--- Supplied data ---

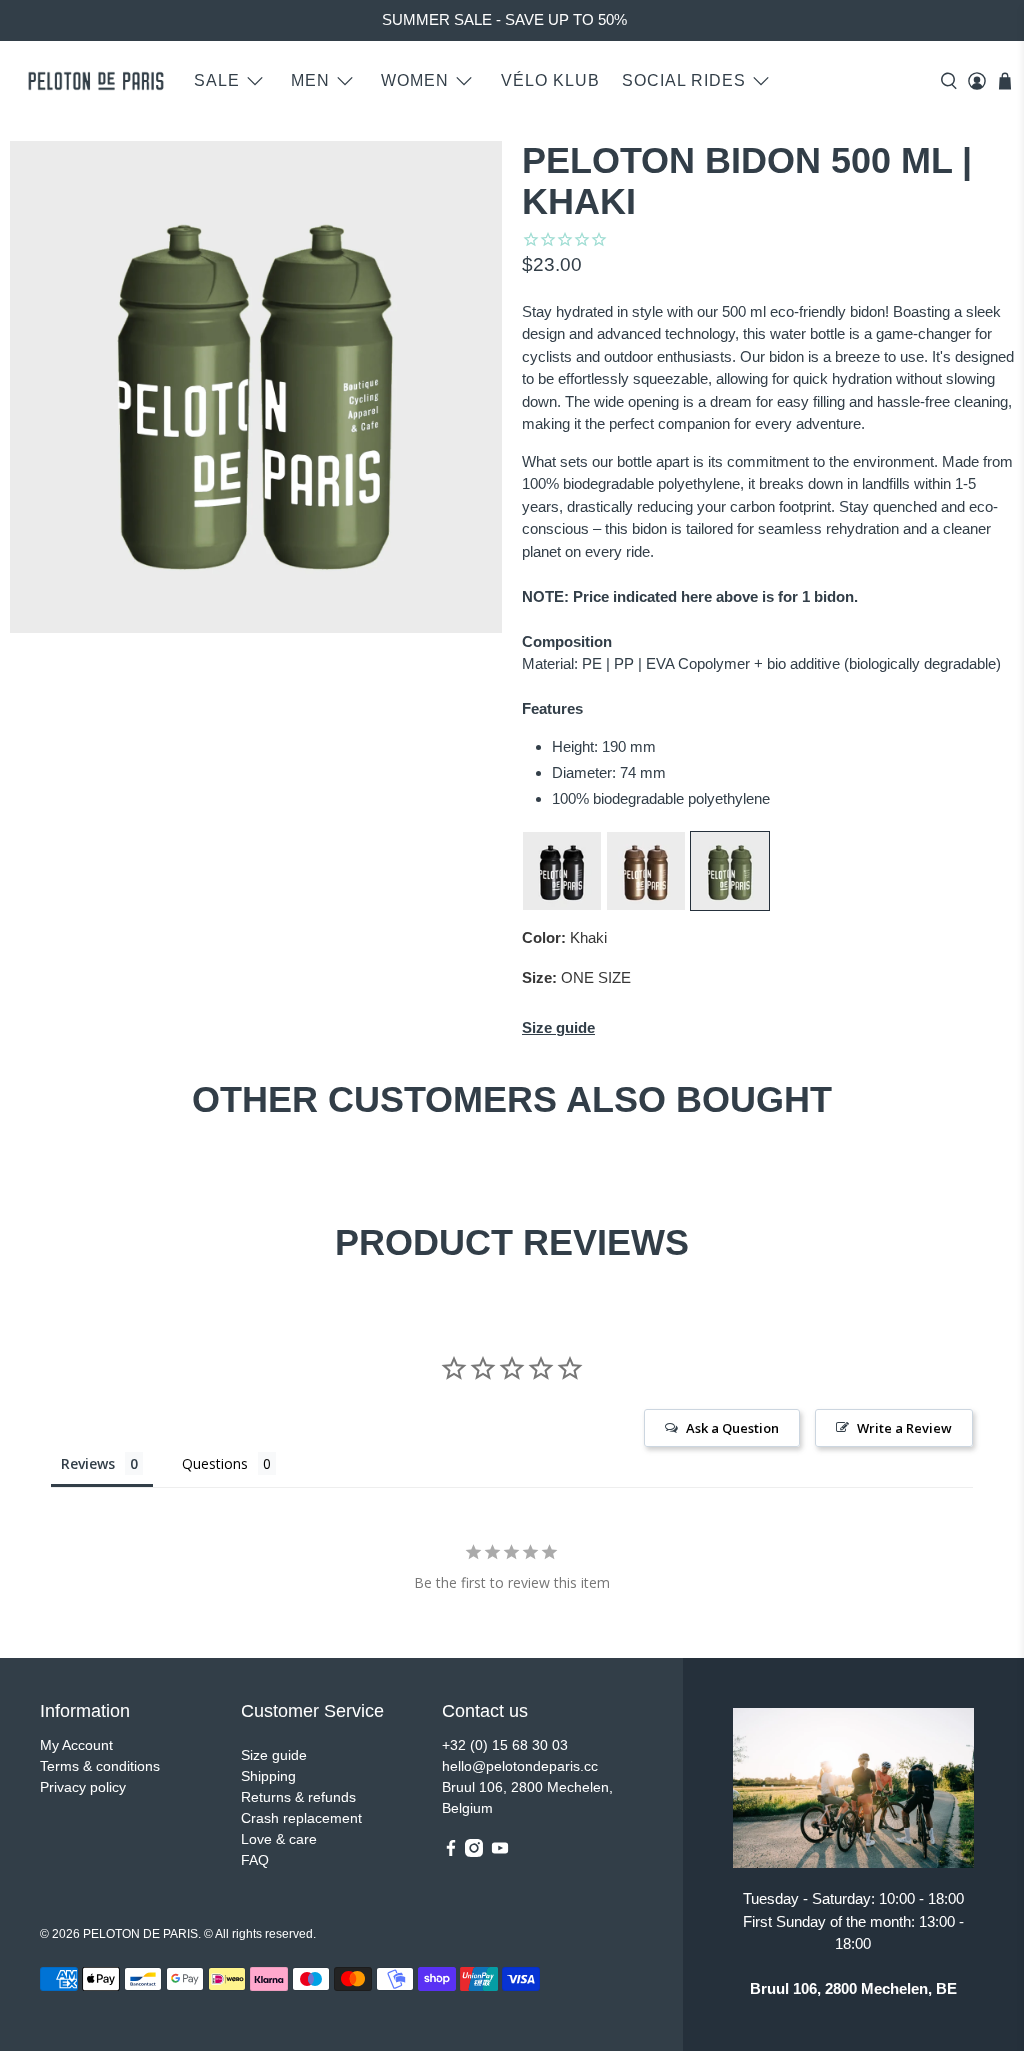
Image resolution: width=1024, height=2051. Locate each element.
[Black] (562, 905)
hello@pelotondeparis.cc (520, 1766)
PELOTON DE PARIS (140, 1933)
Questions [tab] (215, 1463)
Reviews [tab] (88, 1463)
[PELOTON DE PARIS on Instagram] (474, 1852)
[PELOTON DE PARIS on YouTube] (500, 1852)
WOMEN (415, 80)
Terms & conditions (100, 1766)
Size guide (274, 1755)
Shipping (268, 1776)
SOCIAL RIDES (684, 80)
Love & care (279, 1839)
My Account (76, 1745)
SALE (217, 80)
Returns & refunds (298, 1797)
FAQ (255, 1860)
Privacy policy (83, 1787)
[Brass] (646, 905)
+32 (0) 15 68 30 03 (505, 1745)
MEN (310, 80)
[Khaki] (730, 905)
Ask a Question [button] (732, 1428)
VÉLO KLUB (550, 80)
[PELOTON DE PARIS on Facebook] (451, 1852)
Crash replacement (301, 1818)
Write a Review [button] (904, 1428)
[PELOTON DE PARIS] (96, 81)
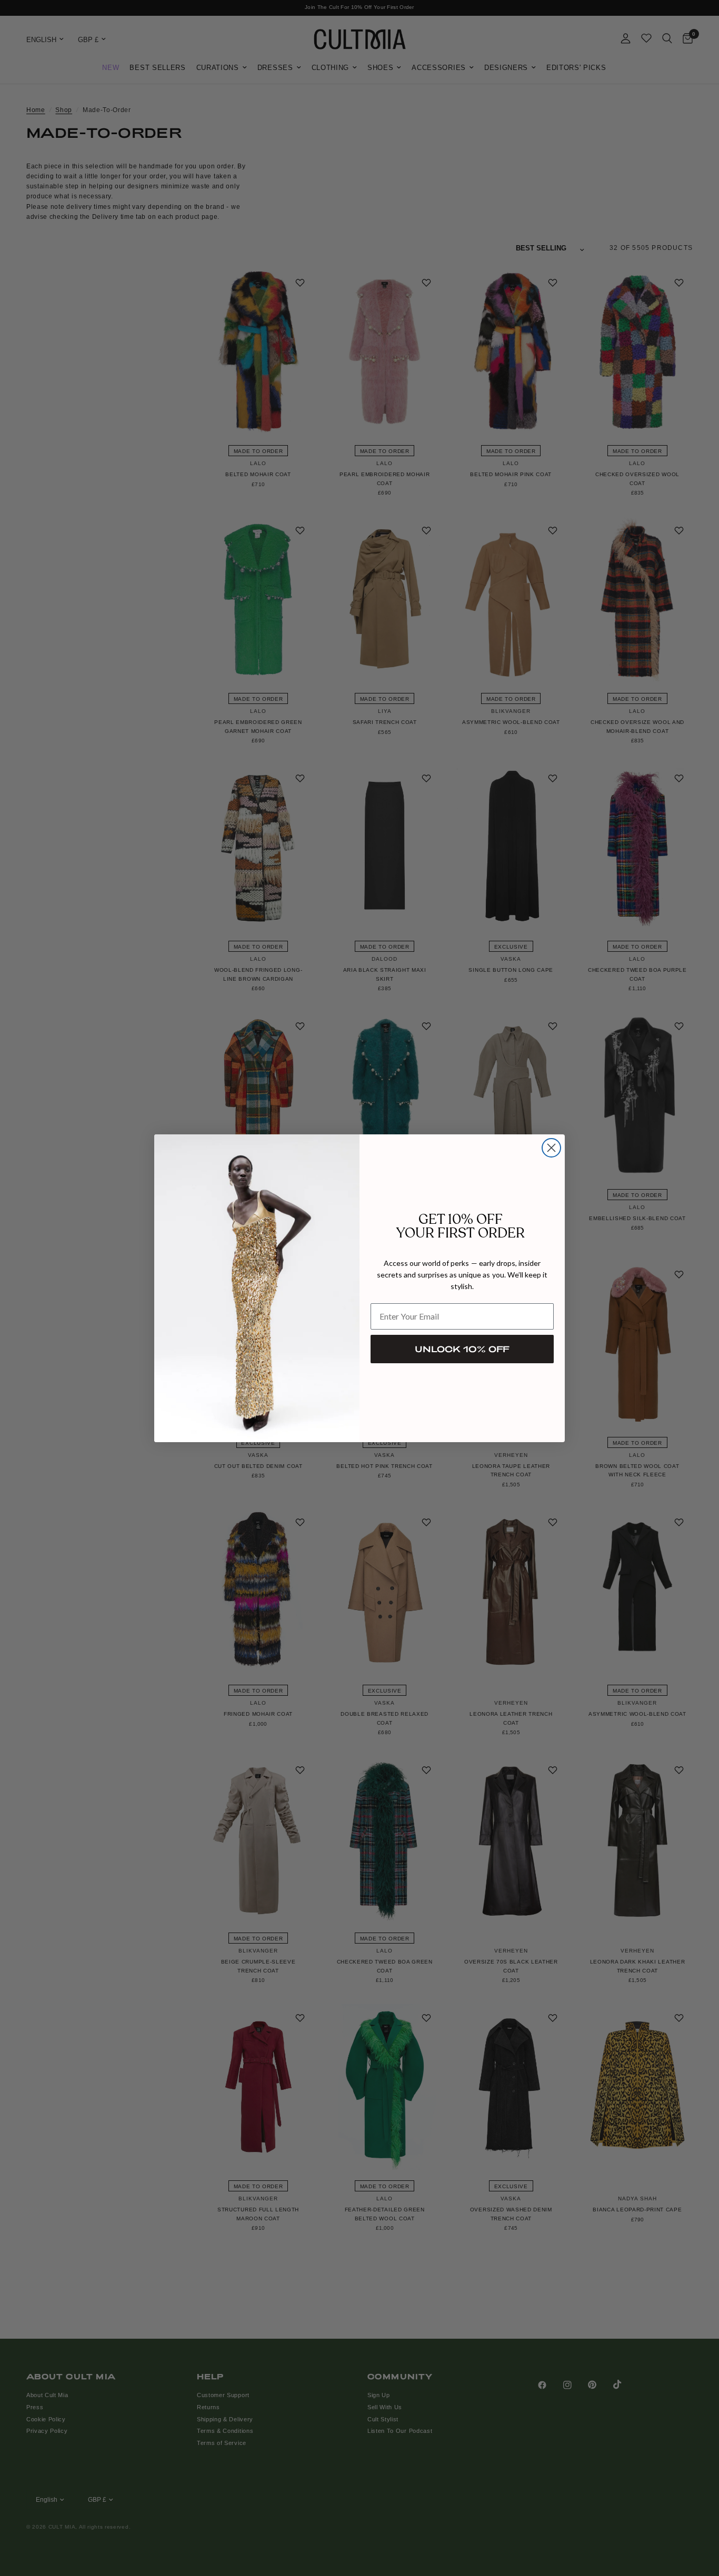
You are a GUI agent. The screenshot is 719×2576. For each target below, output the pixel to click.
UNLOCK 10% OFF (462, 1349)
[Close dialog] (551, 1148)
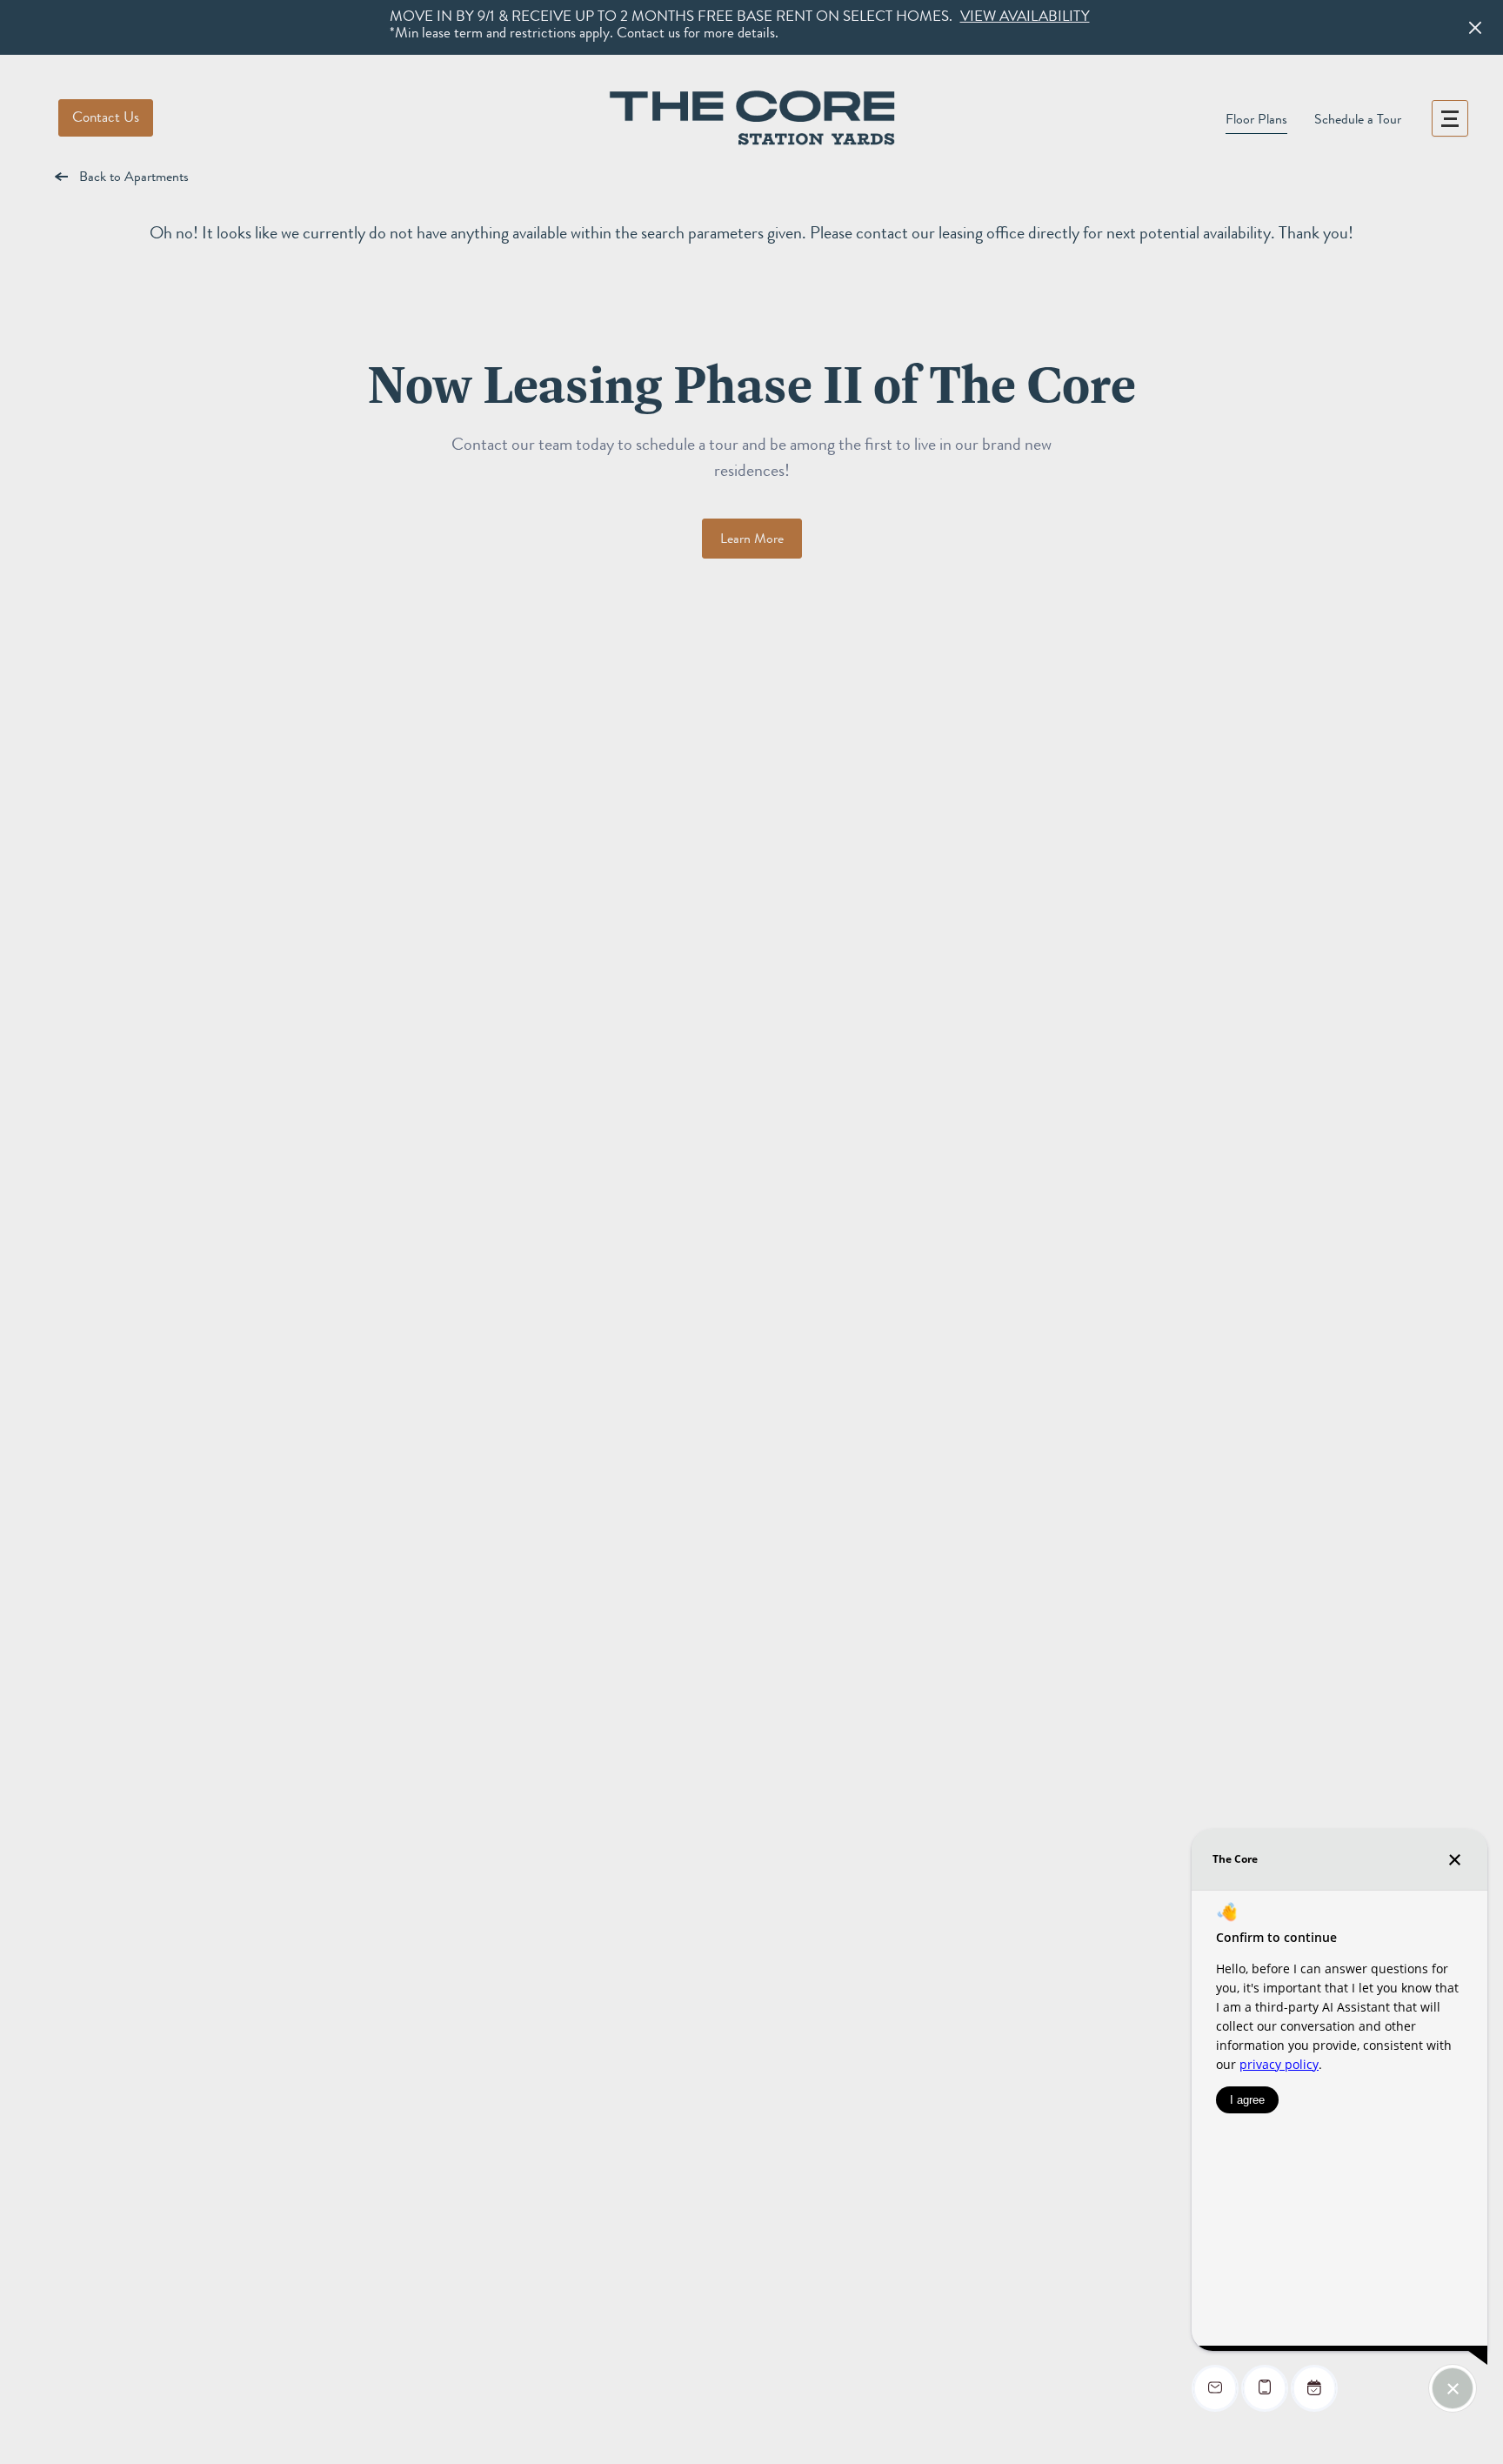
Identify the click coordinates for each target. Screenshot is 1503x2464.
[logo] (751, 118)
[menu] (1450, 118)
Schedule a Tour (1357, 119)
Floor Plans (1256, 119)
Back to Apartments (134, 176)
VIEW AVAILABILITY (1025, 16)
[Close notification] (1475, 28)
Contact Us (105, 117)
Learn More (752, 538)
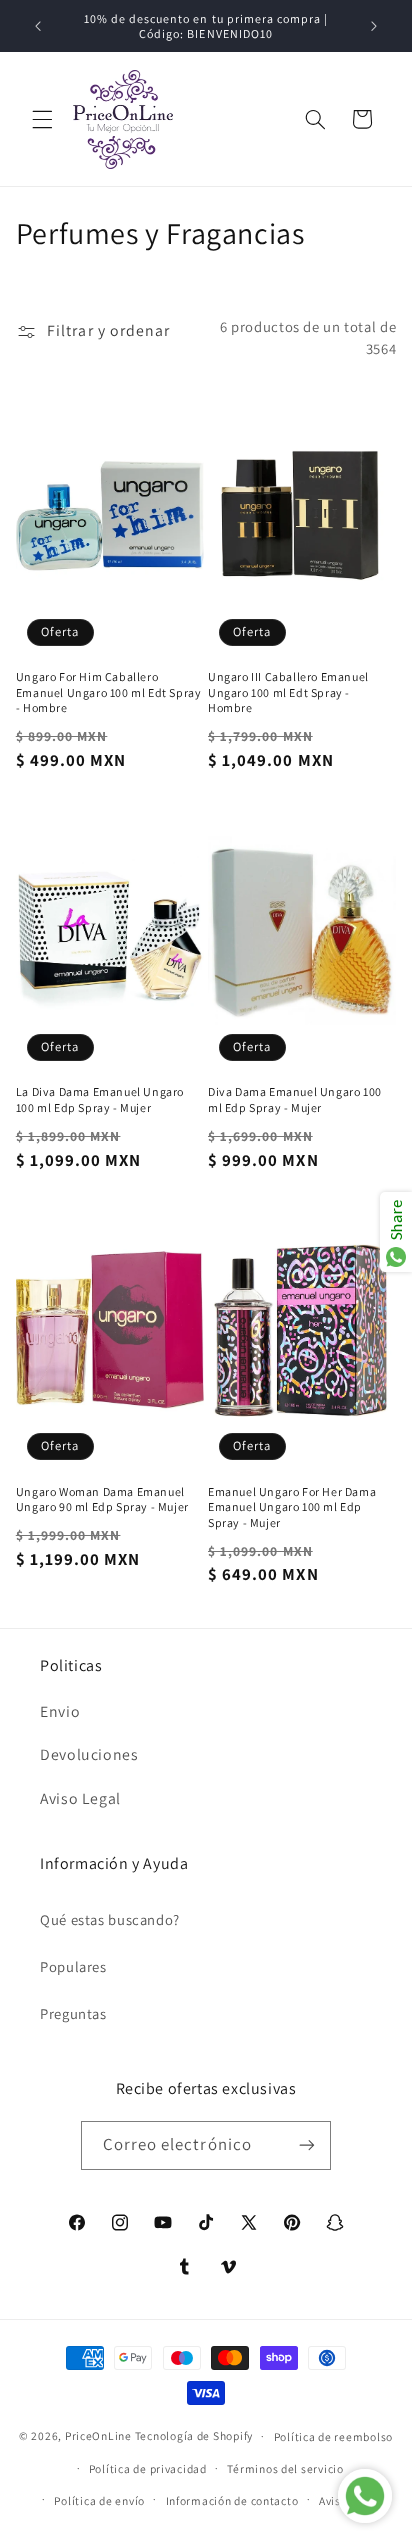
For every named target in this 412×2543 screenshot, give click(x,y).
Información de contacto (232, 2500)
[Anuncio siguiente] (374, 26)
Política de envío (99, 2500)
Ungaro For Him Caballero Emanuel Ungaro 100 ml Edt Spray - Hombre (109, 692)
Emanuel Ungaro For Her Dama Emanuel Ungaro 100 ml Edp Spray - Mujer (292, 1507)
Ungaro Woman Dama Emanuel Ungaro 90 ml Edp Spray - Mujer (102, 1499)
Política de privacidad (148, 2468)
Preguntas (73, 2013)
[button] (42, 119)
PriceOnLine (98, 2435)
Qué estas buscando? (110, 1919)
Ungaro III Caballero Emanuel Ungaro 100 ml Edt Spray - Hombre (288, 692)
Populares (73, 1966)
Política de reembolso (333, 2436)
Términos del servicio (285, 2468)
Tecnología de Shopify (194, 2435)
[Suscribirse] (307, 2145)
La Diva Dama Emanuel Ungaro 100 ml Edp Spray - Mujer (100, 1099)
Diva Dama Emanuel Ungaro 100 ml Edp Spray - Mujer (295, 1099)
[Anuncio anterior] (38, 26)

---

• **Task prompt**
Give the entries above again exactly, minus their pictures.

• **Written solution**
Image resolution: width=1024, height=2051. Locate each element.
[Black] (562, 905)
hello@pelotondeparis.cc (520, 1766)
PELOTON DE PARIS (140, 1933)
Questions [tab] (215, 1463)
Reviews [tab] (88, 1463)
[PELOTON DE PARIS on Instagram] (474, 1852)
[PELOTON DE PARIS on YouTube] (500, 1852)
WOMEN (415, 80)
Terms & conditions (100, 1766)
Size guide (274, 1755)
Shipping (268, 1776)
SOCIAL RIDES (684, 80)
Love & care (279, 1839)
My Account (76, 1745)
SALE (217, 80)
Returns & refunds (298, 1797)
FAQ (255, 1860)
Privacy policy (83, 1787)
[Brass] (646, 905)
+32 (0) 15 68 30 03 (505, 1745)
MEN (310, 80)
[Khaki] (730, 905)
Ask a Question [button] (732, 1428)
VÉLO KLUB (550, 80)
[PELOTON DE PARIS on Facebook] (451, 1852)
Crash replacement (301, 1818)
Write a Review [button] (904, 1428)
[PELOTON DE PARIS] (96, 81)
You are a GUI agent. The screenshot is 719×2576. For each target below, output the pixel to click.
UNLOCK 10% OFF (462, 1349)
[Close dialog] (551, 1148)
Identify the click coordinates for each target. Screenshot is 1503x2464.
[logo] (751, 118)
[menu] (1450, 118)
Schedule a Tour (1357, 119)
Floor Plans (1256, 119)
Back to Apartments (134, 176)
VIEW AVAILABILITY (1025, 16)
[Close notification] (1475, 28)
Contact Us (105, 117)
Learn More (752, 538)
For every named target in this 412×2543 screenshot, give click(x,y).
Información de contacto (232, 2500)
[Anuncio siguiente] (374, 26)
Política de envío (99, 2500)
Ungaro For Him Caballero Emanuel Ungaro 100 ml Edt Spray - Hombre (109, 692)
Emanuel Ungaro For Her Dama Emanuel Ungaro 100 ml Edp Spray - Mujer (292, 1507)
Ungaro Woman Dama Emanuel Ungaro 90 ml Edp Spray - Mujer (102, 1499)
Política de privacidad (148, 2468)
Preguntas (73, 2013)
[button] (42, 119)
PriceOnLine (98, 2435)
Qué estas buscando? (110, 1919)
Ungaro III Caballero Emanuel Ungaro 100 ml Edt Spray - Hombre (288, 692)
Populares (73, 1966)
Política de reembolso (333, 2436)
Términos del servicio (285, 2468)
Tecnología de Shopify (194, 2435)
[Suscribirse] (307, 2145)
La Diva Dama Emanuel Ungaro 100 ml Edp Spray - Mujer (100, 1099)
Diva Dama Emanuel Ungaro 100 ml Edp Spray - Mujer (295, 1099)
[Anuncio anterior] (38, 26)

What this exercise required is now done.